One of the joys of what I get to do for a living is spending a lot of time in Brussels working at a trade level in Industry technical working groups (the topics are not always that interesting but at least I get to wave my science background around a bit sometimes). The real pleasure though is not so much debating the minutiae of global product regulations as much as meeting a lot of very interesting people from all over Europe and indeed globally. Mostly this is a wonderful opportunity to understand other ways of looking at things and realising my own narrow minded little views might need some tweaking. However, there is one issue. The greetings.
Everyone seems to do it differently and clichés aside there is not even consistency within people from the same country. Is it a handshake? Is there kissing involved, air or otherwise. On one side, on both sides? Which side first? Does it matter? I’ve been doing this for the best part of two decades and I confess that I still not understand it. Quite often the only defense is to smile broadly and hold out my hand in that ‘I’m British, I’m being friendly but still… keep your distance, please.’ Not that this always works. There are some colleagues who I would best describe as ‘Forces of Nature’ and if they have mind to envelop you in an effusive greeting then, well, you have to just go with the flow.

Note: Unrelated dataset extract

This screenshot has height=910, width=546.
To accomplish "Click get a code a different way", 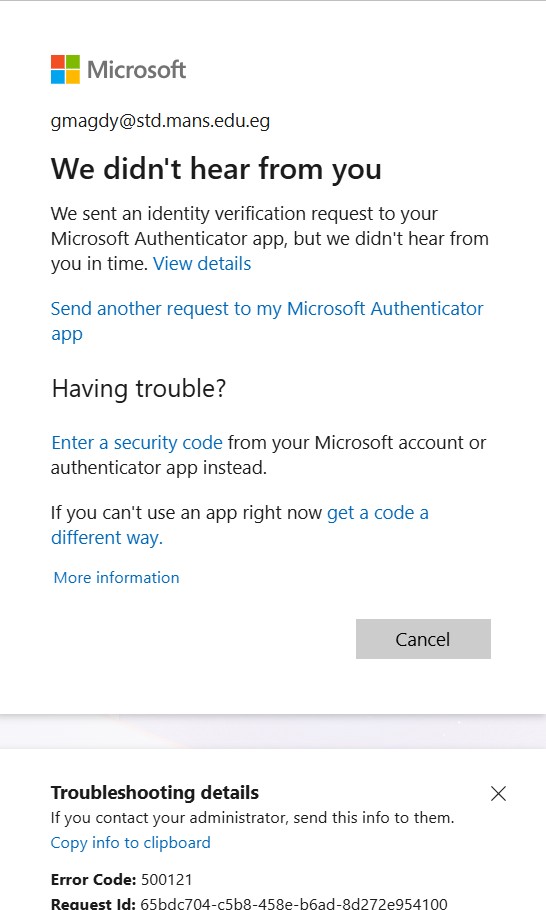I will pos(240,525).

Some of my friends might find this apparent reticence of mine as being a bit odd. I’m a person who likes to hug and be hugged; I confess. I grew up in a family that did things that way and married into one that also shows love through physical contact. I’m aware that this is not the case with everyone, and some of my best friends are included in that category but I think I have at least learned with most of them where they are comfortable and some more recent friends have been on the receiving end of a blunt ‘are you are hug or no hug person?’ which has gone down surprisingly well – I think people appreciate you taking the time to think of their comfort before learning through potentially painful trial and error. I wish I had learned that lesson much earlier.
But for me kissing and a good bear hug are different things. One is more intimate than the other and it left me wondering why that is (obviously I’m talking about ‘chaste’ kissing not the full on ‘behind the bike sheds’ sort of stuff). Possibly in my case it is that while I grew up protected, warmed and comforted by my mother’s hugs, it was my late 20s before I really kissed anyone properly and that was in a romantic (as it turned out, only for me) context. So I guess that the association in my head is that one is a far more intimate act than the other and therefore leads to the discomfort when the lips approaching are not those of my Lovely Wife.
But I cope. After all, the important thing is showing respect – and liking – for people we know, spend fun time with or work with.
My worry, and why we should all show some caution, is to keep whatever contact with our fellow human beings appropriate and comfortable with the other person concerned, something that has and is often ignored in all areas of society. Ask them if it is alright. After all, as a Brit, shaking hands is a matter of relatively little intimacy (though sometimes of much weight depending on the situation) but in some cultures is not at all the way to proceed.
At least asking shows sensitivity and respect, and there is not enough of that about.
Oh, and I am always open for a hug. If appropriate.